### Selected excerpt
_____
A web search engine is used to search and retrieve required information from WWW and FTP servers. The needed 
search results that are retrieved are presented in a list of results. This information may consist of web pages, audio, video, 
images and other types of files [1]. Some search engines also mine the data available in various databases. Unlike web 
directories that maintained by human, search engines operate algorithmically or are a mixture of several algorithms and 
human input. Most search engines return the same results for the same query, regardless of the user's interest in that area. 
Since queries submitted to search engines are very short and they will not express the user's precise needs. A good user 
profiling strategy is a fundamental component in the search engine personalization. Search engine personalization is the act 
of gathering and interpreting the users profile information. Most personalization methods is based on the creation of one 
single profile for a user and then user have to specify his search interest in that and based on that interest ,the results will be 
retrieved. If his/her search interest changes, he have to update that manually. 

Different queries from the user should be handled differently because a user's preferences may vary across different 
queries [2] . For example, a user who prefers information about a fruit on the query "apple" may not prefer the information 
about Apple Computer for the query "apple." Personalization strategies should be done such that it is based on user's 
interest, the result should be obtained. Based on the changing behavior of the user, their profiles should be updated 
automatically. An adaptive approach for creating behavior profiles and recognizing different computer users called Evolving 
Agent behavior Classification based on Distributions of relevant events (EVABCD) is used and it is based on representing 
the observed behavior of a computer agent as an adaptive distribution of her/his relevant atomic behaviors [3].
_____
### Work task 1
Can you repeat the search engine text word for word, starting at "A web search" and ending at "in that area."?
### Work task 2
How would you restate, in a shorter form that keeps its main facts, the paragraph of the search engine text that begins "Different queries from the user"?
The rows that come next have no connection to the search engine text.

### Dataset extract
_____
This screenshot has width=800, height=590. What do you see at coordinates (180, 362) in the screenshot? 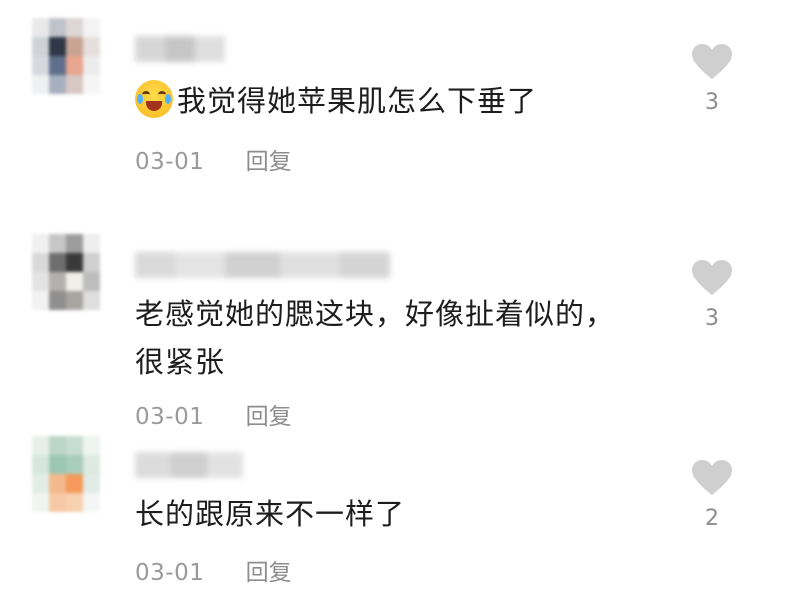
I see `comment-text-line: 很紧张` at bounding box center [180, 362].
_____
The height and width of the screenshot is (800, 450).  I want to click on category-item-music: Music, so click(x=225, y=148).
_____
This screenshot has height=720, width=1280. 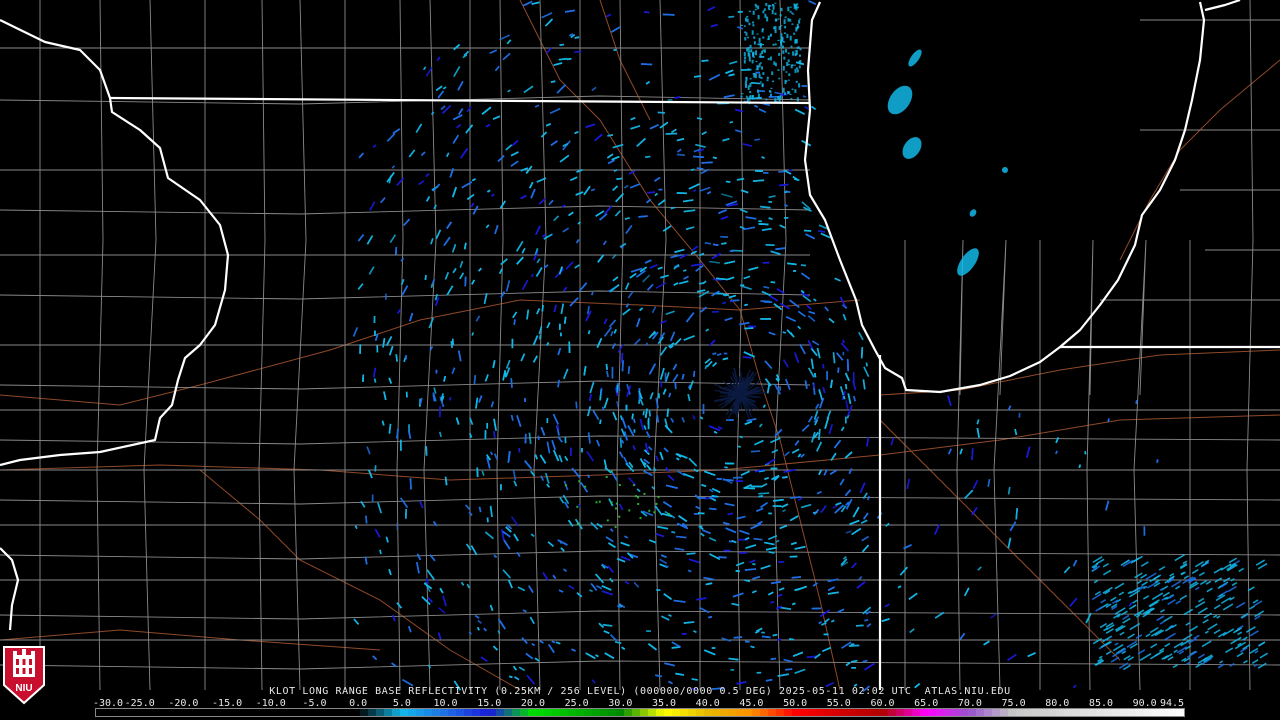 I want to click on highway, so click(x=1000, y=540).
_____
### Written solution 1
A web search engine is used to search and retrieve required information from WWW and FTP servers. The needed 
search results that are retrieved are presented in a list of results. This information may consist of web pages, audio, video, 
images and other types of files [1]. Some search engines also mine the data available in various databases. Unlike web 
directories that maintained by human, search engines operate algorithmically or are a mixture of several algorithms and 
human input. Most search engines return the same results for the same query, regardless of the user's interest in that area.

### Written solution 2
A user's preferences can vary from query to query, so each query should be handled differently. For example, someone who wants fruit information for "apple" may not want results about Apple Computer. Personalization should return results based on the user's interest, and profiles should update automatically as the user's behavior changes. One adaptive approach, Evolving Agent behavior Classification based on Distributions of relevant events (EVABCD), creates behavior profiles and recognizes different computer users. It represents a computer agent's observed behavior as an adaptive distribution of relevant atomic behaviors.